Somalia's coastline consists of the Gulf of Aden to the north, the Guardafui Channel to the northeast and the Indian Ocean to the east. The total length of the coastline is approximately 3333 km, giving the country the longest coastline on mainland Africa. The country has second-longest coastline in all of Africa, behind the island nation of Madagascar (4828 km). 

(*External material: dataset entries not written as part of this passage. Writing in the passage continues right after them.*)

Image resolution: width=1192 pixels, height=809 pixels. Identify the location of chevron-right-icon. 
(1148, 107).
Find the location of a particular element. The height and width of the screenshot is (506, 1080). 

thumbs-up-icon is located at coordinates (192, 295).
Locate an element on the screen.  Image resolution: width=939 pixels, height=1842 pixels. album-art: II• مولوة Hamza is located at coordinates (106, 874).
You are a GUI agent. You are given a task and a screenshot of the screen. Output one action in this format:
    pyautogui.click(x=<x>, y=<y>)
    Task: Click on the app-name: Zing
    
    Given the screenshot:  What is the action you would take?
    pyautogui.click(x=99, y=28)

The coastline is generally divided into two parts, northern and eastern coastlines, separated by the tip of the Horn of Africa known as Cape Guardafui. The city of Mogadishu, the capital of Somalia is situated in the south of the country along the eastern coastline of Somalia. The northern coastline is shared with the Gulf of Aden, the northeastern with Guardafui Channel, and the eastern with the Indian Ocean. The coastline plays a major role in maintaining the economy of the country through fishing and trade; meanwhile, other areas of the economy are not very productive. The northern tip of the coastline meets Djibouti in west and the eastern tip meets Kenya in the south. There are a number of islands near the coastal areas. Ras Caseyr (Cape Guardafui) is the easternmost point of Somalia; this point joins the Guardafui Channel to the Gulf of Aden.

Geographical features
The coastline of Somalia has different conditions throughout its length. Being the second-longest in Africa, this coastline is the easternmost coastline of continental Africa, comprises part of the north-western coastline of the Indian Ocean, and is the nearest coastline to the Socotra Islands, which are part of Yemen. Its continental shelf is spread over 32500 km2. The northern coastline extends from Djibouti to the east of Somalia, and the eastern coastline extends from the north-east to the south-west of Somalia, touching Kenya.